EXERCISE OBJECTIVE ▸
In the entries below, find each line where the word "computer" appears and give only the total count of such lines.

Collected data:
::::::::::

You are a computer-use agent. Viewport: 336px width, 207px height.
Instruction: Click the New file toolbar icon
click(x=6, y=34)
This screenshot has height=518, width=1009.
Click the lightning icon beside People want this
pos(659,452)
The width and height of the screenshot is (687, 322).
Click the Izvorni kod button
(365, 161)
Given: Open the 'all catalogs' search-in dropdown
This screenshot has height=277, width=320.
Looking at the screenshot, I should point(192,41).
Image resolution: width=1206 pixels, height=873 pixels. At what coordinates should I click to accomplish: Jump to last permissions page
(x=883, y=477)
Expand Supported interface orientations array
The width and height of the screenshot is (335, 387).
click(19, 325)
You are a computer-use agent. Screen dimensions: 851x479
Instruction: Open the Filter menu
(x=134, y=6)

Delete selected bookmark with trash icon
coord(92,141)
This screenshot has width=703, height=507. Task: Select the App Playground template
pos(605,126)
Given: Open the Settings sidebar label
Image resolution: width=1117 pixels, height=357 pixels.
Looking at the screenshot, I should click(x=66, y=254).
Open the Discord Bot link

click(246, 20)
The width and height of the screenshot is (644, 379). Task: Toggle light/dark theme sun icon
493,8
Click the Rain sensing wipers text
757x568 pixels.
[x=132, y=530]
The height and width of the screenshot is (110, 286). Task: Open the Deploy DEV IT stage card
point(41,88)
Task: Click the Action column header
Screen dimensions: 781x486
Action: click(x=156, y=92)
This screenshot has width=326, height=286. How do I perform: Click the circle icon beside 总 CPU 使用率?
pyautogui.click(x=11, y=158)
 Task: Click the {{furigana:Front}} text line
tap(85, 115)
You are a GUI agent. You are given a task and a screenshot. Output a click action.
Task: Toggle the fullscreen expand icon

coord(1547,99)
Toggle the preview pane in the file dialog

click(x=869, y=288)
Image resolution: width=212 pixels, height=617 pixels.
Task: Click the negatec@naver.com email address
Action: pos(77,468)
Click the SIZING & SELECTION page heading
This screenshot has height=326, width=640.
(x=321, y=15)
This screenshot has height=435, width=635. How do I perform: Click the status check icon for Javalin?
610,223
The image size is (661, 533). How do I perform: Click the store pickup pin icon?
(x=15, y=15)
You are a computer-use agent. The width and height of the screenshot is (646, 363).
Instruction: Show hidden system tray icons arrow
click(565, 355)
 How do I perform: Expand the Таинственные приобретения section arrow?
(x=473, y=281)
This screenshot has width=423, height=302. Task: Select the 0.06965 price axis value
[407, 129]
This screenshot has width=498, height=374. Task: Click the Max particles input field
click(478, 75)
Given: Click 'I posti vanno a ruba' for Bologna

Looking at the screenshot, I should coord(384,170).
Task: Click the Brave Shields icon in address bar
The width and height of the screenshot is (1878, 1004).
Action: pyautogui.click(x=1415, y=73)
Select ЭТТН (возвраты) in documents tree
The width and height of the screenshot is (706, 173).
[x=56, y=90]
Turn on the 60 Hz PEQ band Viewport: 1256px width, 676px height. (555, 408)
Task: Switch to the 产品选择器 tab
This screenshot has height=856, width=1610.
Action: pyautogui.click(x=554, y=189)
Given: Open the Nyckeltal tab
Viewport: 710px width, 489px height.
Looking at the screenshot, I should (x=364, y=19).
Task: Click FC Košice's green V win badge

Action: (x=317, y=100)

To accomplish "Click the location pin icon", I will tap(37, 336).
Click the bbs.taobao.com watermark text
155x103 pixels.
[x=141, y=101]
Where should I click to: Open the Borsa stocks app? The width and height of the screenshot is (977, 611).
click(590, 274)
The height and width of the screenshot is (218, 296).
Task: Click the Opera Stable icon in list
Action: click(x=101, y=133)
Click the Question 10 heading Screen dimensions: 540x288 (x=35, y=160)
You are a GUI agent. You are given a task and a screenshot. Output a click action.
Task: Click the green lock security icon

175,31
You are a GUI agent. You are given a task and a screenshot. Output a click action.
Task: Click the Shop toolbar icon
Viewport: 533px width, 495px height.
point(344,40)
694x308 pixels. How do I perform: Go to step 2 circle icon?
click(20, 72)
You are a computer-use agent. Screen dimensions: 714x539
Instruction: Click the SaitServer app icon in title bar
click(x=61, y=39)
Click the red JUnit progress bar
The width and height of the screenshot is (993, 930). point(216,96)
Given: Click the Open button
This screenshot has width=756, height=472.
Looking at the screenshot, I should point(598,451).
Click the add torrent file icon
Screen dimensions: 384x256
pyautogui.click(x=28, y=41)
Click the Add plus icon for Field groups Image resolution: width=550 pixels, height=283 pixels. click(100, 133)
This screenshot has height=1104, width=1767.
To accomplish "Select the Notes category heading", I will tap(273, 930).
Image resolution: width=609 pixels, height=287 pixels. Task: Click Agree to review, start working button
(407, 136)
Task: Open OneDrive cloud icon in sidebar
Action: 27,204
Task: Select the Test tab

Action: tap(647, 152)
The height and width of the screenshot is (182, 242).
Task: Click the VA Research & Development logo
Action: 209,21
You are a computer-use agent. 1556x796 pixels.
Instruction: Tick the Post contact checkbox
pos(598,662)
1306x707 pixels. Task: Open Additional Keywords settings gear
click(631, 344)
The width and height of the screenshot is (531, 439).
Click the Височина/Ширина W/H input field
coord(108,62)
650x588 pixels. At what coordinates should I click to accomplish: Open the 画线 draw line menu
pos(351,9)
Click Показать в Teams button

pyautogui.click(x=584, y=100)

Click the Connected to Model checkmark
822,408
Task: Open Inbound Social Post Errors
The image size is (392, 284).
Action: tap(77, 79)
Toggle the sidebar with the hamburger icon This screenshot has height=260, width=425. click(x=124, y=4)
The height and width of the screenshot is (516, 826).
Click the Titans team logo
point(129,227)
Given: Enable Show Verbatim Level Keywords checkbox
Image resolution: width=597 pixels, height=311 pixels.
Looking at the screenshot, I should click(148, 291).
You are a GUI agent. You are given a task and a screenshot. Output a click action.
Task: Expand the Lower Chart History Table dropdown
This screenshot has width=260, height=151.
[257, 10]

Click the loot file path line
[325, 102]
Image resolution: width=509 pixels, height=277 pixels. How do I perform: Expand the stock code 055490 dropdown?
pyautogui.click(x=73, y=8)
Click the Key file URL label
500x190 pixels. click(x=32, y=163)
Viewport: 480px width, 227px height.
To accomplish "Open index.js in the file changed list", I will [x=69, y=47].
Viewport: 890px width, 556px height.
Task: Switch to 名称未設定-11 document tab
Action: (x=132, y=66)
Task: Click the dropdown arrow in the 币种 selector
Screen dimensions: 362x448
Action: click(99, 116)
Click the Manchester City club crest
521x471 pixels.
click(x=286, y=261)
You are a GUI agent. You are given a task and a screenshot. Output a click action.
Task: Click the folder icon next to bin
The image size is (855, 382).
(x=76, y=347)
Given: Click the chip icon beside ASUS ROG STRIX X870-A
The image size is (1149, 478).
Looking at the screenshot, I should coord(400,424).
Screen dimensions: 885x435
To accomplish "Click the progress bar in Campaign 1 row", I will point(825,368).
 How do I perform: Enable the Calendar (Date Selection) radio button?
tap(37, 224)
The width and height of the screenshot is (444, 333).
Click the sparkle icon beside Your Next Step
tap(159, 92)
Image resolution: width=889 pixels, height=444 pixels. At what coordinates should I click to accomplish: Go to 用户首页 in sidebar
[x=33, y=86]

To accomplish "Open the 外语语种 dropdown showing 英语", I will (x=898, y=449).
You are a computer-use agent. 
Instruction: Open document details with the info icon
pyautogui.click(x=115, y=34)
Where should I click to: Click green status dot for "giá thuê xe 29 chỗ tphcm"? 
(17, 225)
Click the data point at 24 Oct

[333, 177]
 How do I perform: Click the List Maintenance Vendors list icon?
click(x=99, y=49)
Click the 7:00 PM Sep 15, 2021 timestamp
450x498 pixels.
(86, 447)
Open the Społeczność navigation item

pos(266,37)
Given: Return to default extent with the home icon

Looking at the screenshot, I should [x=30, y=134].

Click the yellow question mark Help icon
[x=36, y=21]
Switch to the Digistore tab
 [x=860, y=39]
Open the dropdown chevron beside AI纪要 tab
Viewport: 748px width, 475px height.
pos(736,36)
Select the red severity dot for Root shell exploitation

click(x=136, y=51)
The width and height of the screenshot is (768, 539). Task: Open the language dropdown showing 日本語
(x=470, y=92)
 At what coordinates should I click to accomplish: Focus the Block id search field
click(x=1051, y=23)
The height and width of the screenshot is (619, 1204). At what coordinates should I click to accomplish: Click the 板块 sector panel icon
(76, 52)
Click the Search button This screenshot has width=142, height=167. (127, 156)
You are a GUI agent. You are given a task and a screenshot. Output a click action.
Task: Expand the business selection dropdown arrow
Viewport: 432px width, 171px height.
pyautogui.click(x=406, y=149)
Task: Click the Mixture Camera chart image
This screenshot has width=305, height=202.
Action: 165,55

::::::::::

ANSWER AREA ▸
6